Entries on target coordinates:
◇ ◇ ◇ ◇

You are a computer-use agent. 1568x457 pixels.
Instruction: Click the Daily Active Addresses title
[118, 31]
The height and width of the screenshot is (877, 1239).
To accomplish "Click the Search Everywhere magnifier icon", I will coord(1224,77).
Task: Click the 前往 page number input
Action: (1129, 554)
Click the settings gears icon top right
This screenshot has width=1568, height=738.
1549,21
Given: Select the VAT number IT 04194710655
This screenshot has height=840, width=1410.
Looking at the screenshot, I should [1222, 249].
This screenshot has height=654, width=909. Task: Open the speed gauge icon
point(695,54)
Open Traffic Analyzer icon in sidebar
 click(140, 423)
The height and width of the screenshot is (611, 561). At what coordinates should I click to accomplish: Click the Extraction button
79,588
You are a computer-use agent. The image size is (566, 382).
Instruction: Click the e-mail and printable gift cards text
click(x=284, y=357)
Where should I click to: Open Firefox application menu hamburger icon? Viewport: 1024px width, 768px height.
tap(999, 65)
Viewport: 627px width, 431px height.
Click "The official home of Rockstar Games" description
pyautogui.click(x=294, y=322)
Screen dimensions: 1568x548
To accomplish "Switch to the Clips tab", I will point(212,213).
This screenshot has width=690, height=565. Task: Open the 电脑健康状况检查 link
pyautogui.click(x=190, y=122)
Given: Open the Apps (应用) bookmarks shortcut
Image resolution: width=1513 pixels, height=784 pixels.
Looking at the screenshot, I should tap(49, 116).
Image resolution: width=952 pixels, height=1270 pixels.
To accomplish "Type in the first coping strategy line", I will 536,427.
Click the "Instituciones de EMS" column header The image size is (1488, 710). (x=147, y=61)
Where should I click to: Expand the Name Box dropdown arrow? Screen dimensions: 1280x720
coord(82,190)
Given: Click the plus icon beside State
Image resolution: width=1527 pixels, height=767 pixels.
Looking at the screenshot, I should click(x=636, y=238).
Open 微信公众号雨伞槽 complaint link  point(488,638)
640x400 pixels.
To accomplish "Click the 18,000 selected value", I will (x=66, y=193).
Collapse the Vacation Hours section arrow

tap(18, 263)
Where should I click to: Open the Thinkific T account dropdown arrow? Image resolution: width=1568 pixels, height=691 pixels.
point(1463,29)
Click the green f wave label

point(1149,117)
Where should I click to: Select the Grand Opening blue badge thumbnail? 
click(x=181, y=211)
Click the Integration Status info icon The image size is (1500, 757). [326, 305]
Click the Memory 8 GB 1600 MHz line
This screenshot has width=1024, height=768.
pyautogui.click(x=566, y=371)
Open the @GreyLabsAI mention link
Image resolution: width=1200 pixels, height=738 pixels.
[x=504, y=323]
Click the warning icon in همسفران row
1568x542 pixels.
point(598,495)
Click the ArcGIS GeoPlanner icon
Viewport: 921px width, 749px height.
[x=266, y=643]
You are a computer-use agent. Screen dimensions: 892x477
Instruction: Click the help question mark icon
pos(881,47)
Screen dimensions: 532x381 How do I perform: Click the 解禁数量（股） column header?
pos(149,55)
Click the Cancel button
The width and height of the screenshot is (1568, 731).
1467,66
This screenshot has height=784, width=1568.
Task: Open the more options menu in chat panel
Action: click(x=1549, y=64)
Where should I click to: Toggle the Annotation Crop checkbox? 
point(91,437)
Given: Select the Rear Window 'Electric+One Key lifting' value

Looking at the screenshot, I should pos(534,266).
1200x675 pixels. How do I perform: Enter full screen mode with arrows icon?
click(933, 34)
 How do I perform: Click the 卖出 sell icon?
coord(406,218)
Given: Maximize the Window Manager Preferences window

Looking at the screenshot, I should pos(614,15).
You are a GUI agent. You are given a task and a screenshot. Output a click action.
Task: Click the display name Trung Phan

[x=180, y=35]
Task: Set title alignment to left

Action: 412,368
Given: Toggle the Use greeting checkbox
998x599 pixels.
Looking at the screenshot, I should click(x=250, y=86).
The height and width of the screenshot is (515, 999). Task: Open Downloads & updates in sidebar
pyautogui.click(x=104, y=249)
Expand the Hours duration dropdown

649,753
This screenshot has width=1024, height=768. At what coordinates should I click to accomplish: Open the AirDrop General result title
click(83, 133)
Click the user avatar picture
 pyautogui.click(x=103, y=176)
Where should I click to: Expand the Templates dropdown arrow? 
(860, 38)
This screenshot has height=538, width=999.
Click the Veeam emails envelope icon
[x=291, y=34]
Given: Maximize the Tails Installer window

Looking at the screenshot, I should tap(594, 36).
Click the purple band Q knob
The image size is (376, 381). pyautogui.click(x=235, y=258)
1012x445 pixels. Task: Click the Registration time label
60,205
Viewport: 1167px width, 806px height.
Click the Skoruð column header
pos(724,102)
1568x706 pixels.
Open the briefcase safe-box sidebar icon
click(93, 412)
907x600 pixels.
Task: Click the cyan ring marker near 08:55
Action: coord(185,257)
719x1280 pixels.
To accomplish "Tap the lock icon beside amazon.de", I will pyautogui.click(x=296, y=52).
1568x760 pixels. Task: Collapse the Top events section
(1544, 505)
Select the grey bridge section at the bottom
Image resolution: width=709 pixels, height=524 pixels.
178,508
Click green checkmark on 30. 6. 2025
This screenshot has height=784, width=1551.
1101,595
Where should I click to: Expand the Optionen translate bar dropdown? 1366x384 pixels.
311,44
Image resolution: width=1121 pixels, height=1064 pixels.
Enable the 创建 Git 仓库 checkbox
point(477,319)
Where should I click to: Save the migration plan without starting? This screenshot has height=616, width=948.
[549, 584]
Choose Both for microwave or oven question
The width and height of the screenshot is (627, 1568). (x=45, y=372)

◇ ◇ ◇ ◇

_WHAT THE TASK ASKS_
Copy out the rows word for word, starting at the very first one and ending at the line containing "click(140, 423)", with that line included.

_OUTPUT FOR THIS EXERCISE_
You are a computer-use agent. 1568x457 pixels.
Instruction: Click the Daily Active Addresses title
[118, 31]
The height and width of the screenshot is (877, 1239).
To accomplish "Click the Search Everywhere magnifier icon", I will coord(1224,77).
Task: Click the 前往 page number input
Action: (1129, 554)
Click the settings gears icon top right
This screenshot has width=1568, height=738.
1549,21
Given: Select the VAT number IT 04194710655
This screenshot has height=840, width=1410.
Looking at the screenshot, I should [1222, 249].
This screenshot has height=654, width=909. Task: Open the speed gauge icon
point(695,54)
Open Traffic Analyzer icon in sidebar
 click(140, 423)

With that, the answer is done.